Flavonoids-induced accumulation of hypoxia-inducible factor (HIF)-1α/2α is mediated through chelation of iron

Abstract

Hypoxia‐inducible factor‐1 alpha (HIF‐1α) is the regulatory subunit of the heterodimeric transcription factor HIF‐1 that is the key regulator of cellular response to low oxygen tension. Under normoxic conditions, HIF‐1α is continuously degraded by the ubiquitin‐proteasome pathway through pVHL (von Hippel–Lindau tumor suppressor protein). Under hypoxic conditions, HIF‐1α is stabilized and induces the transcription of HIF‐1 target genes.

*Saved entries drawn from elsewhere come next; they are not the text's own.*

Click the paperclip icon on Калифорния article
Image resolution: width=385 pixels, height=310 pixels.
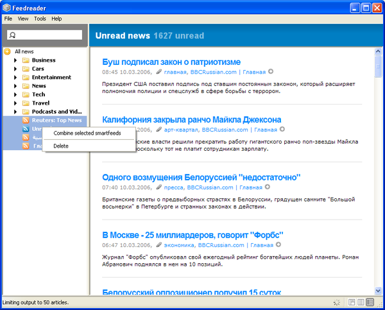coord(158,130)
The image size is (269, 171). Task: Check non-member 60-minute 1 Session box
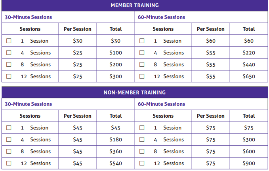click(x=142, y=128)
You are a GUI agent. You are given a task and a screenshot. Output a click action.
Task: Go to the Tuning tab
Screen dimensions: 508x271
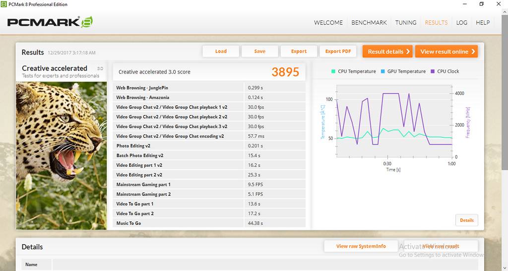405,22
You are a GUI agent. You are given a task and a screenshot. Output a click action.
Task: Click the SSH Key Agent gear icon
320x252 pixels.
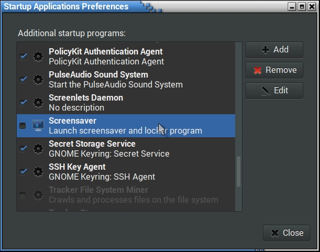click(38, 172)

Quercetin, a flavonoid with anti‐oxidant, anti‐inflammatory, and kinase modulating properties, has been found to induce HIF‐1α accumulation and VEGF secretion in normoxia. In this study, the molecular mechanisms of quercetin‐mediated HIF‐1α accumulation were investigated. Previous studies have shown that, in addition to being induced by hypoxia, HIF‐1α can be induced through the phosphatidylinositol 3‐kinase (PI3K)/Akt and p53 signaling pathways. But our study revealed, through p53 mutant‐type as well as p53 null cell lines, that neither the PI3K/Akt nor the p53 signaling pathway is required for quercetin‐induced HIF‐1α accumulation. And we observed that HIF‐1α accumulated by quercetin is not ubiquitinated and the interaction of HIF‐1α with pVHL is reduced, compared with HIF‐1α accumulated by the proteasome inhibitor MG132. The use of quercetin's analogues showed that only quercetin and galangin induce HIF‐1/2α accumulation and this effect is completely reversed by additional iron ions. This is because quercetin and galangin are able to chelate cellular iron ions that are cofactors of HIF‐1/2α proline hydroxylase (PHD). These data suggest that quercetin inhibits the ubiquitination of HIF‐1/2α in normoxia by hindering PHD through chelating iron ions. J. Cell. Biochem. 103: 1989–1998, 2007. © 2007 Wiley‐Liss, Inc.